-- Problem --
Each line of the records is to be copied verbatim.
--
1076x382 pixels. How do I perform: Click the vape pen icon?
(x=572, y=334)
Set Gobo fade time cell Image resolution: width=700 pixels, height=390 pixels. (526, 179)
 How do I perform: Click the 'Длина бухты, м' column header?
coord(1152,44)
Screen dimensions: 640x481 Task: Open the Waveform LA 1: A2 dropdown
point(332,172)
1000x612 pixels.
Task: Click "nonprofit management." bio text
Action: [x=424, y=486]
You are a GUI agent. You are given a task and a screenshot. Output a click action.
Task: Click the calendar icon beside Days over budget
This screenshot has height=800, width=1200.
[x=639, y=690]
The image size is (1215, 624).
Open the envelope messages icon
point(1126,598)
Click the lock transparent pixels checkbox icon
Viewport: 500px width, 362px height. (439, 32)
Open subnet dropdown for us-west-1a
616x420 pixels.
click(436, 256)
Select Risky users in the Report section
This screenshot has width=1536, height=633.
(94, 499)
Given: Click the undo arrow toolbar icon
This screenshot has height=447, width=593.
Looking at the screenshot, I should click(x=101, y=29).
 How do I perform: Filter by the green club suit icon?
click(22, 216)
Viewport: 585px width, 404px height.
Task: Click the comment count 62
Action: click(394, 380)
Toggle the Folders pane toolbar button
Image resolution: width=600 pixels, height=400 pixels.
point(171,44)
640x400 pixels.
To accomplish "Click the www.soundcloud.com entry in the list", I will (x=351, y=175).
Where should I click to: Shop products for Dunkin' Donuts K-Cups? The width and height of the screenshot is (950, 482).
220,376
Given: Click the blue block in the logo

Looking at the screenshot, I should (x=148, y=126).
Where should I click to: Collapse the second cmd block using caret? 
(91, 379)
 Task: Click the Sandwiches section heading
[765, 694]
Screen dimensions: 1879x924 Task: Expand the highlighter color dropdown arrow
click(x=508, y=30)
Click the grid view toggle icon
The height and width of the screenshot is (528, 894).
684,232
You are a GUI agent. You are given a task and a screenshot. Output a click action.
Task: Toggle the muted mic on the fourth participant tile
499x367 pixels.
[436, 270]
--
-- Answer section --
1076x382 pixels. How do I perform: Click the vape pen icon?
(x=572, y=334)
Set Gobo fade time cell Image resolution: width=700 pixels, height=390 pixels. (526, 179)
 How do I perform: Click the 'Длина бухты, м' column header?
coord(1152,44)
Screen dimensions: 640x481 Task: Open the Waveform LA 1: A2 dropdown
point(332,172)
1000x612 pixels.
Task: Click "nonprofit management." bio text
Action: [x=424, y=486]
You are a GUI agent. You are given a task and a screenshot. Output a click action.
Task: Click the calendar icon beside Days over budget
This screenshot has height=800, width=1200.
[x=639, y=690]
The image size is (1215, 624).
Open the envelope messages icon
point(1126,598)
Click the lock transparent pixels checkbox icon
Viewport: 500px width, 362px height. (439, 32)
Open subnet dropdown for us-west-1a
616x420 pixels.
click(436, 256)
Select Risky users in the Report section
This screenshot has width=1536, height=633.
(94, 499)
Given: Click the undo arrow toolbar icon
This screenshot has height=447, width=593.
Looking at the screenshot, I should click(x=101, y=29).
 How do I perform: Filter by the green club suit icon?
click(22, 216)
Viewport: 585px width, 404px height.
Task: Click the comment count 62
Action: click(394, 380)
Toggle the Folders pane toolbar button
Image resolution: width=600 pixels, height=400 pixels.
point(171,44)
640x400 pixels.
To accomplish "Click the www.soundcloud.com entry in the list", I will (x=351, y=175).
Where should I click to: Shop products for Dunkin' Donuts K-Cups? The width and height of the screenshot is (950, 482).
220,376
Given: Click the blue block in the logo

Looking at the screenshot, I should (x=148, y=126).
Where should I click to: Collapse the second cmd block using caret? 
(91, 379)
 Task: Click the Sandwiches section heading
[765, 694]
Screen dimensions: 1879x924 Task: Expand the highlighter color dropdown arrow
click(x=508, y=30)
Click the grid view toggle icon
The height and width of the screenshot is (528, 894).
684,232
You are a GUI agent. You are given a task and a screenshot. Output a click action.
Task: Toggle the muted mic on the fourth participant tile
499x367 pixels.
[436, 270]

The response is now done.